Question

high levels of pyruvate: group of answer choices inhibit pyruvate dehydrogenase kinase and therefore increase the activity of the pyruvate dehydrogenase complex. activate pyruvate dehydrogenase phosphatase and hence inhibit the activity of pyruvate dehydrogenase complex. activate pyruvate dehydrogenase kinase and consequently activate the pyruvate dehydrogenase complex. activate pyruvate dehydrogenase phosphatase and therefore promote phosphorylation of the pyruvate dehydrogenase complex. inhibit pyruvate dehydrogenase phosphatase and therefore enhance the activity of pyruvate dehydrogenase complex.

Answer 1

High levels of pyruvate inhibit pyruvate dehydrogenase kinase and activate pyruvate dehydrogenase phosphatase, leading to an increase in the activity of the pyruvate dehydrogenase complex, which is essential for ATP production during high energy demands.

Step-by-step explanation:

High levels of pyruvate lead to an increase in the activity of the pyruvate dehydrogenase complex. This occurs because the accumulated pyruvate inhibits pyruvate dehydrogenase kinase, which is responsible for phosphorylating and inactivating the complex. Conversely, high levels of pyruvate activate pyruvate dehydrogenase phosphatase, which causes dephosphorylation of the pyruvate dehydrogenase complex, thereby activating it. These regulatory mechanisms are crucial for cellular energy production, as the conversion of pyruvate into acetyl CoA by the pyruvate dehydrogenase complex is an important step in the cellular respiration process, including the Citric Acid Cycle. Hence, when energy demands are high, the regulation of these enzymes ensures that more pyruvate is funneled into the Citric Acid Cycle for ATP production.

Answer 2

The correct option from the given choices would be: activate pyruvate dehydrogenase kinase and therefore increase the activity of the pyruvate dehydrogenase complex.
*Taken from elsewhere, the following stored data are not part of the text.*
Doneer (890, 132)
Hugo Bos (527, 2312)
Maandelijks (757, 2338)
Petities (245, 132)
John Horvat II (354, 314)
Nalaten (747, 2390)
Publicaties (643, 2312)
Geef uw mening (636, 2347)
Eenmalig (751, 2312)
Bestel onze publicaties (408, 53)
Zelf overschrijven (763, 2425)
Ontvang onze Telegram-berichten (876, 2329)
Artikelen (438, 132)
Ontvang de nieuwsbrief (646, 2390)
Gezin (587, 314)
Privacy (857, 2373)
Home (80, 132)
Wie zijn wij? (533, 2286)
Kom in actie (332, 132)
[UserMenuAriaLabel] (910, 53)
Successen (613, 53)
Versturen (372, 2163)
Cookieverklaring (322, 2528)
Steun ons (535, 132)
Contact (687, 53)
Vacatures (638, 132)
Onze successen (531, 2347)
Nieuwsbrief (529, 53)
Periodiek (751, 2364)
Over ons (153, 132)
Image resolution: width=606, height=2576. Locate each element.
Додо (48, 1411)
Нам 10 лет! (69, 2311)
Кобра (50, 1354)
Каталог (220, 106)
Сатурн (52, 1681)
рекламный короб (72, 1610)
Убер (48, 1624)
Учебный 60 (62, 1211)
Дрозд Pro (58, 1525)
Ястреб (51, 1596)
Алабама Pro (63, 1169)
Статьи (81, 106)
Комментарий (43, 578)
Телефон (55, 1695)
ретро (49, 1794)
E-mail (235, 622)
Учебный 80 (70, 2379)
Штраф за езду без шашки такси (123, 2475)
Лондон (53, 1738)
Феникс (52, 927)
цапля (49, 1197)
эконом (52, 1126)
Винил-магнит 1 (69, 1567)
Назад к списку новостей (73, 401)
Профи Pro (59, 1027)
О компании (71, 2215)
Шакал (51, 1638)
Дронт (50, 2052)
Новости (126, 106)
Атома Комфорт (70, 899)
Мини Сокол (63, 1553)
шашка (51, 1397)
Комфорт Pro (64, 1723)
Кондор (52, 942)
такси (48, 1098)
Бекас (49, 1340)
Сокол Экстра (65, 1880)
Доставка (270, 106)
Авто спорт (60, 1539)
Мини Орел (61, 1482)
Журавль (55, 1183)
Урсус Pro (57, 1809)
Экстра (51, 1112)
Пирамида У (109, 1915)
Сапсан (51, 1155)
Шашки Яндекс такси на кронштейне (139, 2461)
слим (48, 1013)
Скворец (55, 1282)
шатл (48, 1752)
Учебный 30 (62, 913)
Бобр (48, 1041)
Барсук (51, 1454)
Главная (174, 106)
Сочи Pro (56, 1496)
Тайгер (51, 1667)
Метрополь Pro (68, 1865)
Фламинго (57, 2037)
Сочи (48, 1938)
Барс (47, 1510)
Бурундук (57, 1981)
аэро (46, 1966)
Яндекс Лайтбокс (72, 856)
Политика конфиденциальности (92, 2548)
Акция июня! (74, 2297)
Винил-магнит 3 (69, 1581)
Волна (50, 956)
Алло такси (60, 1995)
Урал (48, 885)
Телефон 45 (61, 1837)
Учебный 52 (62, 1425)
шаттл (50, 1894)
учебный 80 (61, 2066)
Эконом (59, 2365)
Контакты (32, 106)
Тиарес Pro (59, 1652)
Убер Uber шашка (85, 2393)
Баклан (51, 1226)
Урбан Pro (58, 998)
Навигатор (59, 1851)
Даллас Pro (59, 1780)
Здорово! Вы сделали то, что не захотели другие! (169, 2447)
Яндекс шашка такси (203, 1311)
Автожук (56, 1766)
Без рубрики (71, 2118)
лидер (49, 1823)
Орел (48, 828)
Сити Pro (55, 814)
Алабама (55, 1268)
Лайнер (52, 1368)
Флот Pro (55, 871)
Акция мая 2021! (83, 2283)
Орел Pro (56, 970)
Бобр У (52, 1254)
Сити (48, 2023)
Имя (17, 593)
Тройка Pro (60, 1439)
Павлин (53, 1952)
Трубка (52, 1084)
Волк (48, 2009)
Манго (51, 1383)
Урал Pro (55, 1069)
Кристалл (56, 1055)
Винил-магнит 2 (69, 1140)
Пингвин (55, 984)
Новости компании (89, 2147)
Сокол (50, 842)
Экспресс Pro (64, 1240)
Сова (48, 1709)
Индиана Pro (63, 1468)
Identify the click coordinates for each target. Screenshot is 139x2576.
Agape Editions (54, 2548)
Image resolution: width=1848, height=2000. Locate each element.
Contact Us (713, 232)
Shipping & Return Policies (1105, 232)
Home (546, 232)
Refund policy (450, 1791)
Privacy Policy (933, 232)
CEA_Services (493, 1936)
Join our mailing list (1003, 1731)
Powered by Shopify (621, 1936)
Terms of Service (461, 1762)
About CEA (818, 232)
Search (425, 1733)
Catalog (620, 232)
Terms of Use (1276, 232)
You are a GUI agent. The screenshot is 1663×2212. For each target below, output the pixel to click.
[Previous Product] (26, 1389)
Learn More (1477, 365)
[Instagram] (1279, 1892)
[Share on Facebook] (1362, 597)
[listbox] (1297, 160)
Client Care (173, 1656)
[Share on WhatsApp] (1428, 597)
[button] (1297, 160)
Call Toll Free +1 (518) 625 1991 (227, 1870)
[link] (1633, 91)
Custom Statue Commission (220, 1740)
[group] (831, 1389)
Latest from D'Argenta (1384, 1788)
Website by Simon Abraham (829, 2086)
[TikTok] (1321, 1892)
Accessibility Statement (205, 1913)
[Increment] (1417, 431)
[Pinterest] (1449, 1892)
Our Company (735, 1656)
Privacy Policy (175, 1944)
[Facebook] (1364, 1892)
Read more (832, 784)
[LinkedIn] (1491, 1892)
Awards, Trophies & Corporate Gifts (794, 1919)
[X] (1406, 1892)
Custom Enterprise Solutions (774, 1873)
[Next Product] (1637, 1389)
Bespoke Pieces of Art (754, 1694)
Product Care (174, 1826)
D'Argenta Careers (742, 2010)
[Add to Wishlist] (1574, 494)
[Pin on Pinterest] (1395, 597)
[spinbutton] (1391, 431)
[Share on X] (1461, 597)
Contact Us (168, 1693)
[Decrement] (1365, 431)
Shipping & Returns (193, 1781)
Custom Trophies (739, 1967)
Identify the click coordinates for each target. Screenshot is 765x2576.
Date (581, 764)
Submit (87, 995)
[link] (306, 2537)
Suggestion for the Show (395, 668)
High levels of pyruvate would typically activate pyruvate dehydrogenase kinase (PDK) and consequently inhibit the pyruvate dehydrogenase complex (PDC).

Option A (correct): Activating pyruvate dehydrogenase kinase (PDK) inhibits the pyruvate dehydrogenase complex (PDC) by phosphorylating it. This is a regulatory mechanism to slow down the conversion of pyruvate to acetyl-CoA when there is an excess of pyruvate.

In summary, high pyruvate levels activate PDK, which inhibits the PDC, and this helps to regulate the metabolic pathway and maintain cellular homeostasis.